▸ **What is required**: List each line of the data that holds the string "computer".

(Stored items)
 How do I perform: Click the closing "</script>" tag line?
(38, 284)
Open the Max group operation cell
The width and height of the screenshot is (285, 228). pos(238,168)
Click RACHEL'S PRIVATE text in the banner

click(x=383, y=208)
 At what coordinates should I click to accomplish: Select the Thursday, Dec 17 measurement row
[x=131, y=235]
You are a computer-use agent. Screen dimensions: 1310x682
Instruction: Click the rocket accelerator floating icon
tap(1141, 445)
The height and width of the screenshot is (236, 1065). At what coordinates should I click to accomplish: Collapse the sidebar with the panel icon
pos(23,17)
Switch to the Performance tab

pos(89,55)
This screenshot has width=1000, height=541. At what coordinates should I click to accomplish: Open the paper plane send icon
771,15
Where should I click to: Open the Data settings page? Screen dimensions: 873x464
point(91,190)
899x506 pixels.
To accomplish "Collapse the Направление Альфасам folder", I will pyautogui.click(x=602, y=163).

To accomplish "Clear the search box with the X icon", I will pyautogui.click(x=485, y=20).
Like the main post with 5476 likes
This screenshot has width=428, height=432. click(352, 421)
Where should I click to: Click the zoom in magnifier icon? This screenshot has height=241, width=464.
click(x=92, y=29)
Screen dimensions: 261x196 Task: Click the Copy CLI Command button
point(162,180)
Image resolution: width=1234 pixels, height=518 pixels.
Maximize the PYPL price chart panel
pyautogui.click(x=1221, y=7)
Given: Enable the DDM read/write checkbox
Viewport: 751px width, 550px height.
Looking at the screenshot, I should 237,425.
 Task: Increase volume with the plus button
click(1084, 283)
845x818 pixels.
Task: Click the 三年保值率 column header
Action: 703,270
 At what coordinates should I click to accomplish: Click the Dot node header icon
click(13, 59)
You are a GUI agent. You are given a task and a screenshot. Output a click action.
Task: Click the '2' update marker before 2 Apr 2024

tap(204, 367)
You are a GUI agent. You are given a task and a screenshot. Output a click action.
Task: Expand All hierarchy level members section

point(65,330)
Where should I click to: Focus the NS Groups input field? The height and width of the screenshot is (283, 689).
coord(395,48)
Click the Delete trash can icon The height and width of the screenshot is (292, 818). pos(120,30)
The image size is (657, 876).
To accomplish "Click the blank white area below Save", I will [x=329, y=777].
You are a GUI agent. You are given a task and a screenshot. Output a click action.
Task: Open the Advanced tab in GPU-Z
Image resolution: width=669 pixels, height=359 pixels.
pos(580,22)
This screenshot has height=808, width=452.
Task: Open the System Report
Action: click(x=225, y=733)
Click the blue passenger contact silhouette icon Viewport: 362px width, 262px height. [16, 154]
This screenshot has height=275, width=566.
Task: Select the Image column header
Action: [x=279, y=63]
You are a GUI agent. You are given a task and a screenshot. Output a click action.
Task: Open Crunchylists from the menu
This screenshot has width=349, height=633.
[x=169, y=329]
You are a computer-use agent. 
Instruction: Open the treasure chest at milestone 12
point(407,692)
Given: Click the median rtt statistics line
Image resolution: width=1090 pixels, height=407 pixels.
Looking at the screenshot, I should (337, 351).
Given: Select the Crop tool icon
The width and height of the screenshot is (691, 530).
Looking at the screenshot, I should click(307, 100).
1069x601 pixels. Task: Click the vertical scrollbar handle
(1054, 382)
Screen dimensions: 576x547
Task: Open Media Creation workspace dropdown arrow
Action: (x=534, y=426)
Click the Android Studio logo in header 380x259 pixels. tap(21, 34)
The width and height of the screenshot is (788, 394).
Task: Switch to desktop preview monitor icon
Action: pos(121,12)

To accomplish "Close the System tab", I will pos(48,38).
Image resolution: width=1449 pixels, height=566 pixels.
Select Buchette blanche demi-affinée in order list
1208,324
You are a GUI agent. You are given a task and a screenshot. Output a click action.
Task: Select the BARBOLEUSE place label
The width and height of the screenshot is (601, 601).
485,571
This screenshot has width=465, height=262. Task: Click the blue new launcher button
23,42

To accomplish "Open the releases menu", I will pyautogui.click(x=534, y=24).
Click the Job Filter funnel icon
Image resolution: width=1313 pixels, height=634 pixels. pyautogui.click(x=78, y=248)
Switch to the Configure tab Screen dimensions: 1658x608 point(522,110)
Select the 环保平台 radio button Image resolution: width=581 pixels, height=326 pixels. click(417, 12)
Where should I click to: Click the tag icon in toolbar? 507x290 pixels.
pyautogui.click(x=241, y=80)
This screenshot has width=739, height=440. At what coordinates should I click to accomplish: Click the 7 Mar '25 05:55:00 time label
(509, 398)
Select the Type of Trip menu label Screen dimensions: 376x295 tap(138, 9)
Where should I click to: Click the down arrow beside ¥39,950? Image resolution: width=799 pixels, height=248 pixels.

▸ **Task output**:
You are a computer-use agent. Screen dimensions: 1310x682
You are a computer-use agent. 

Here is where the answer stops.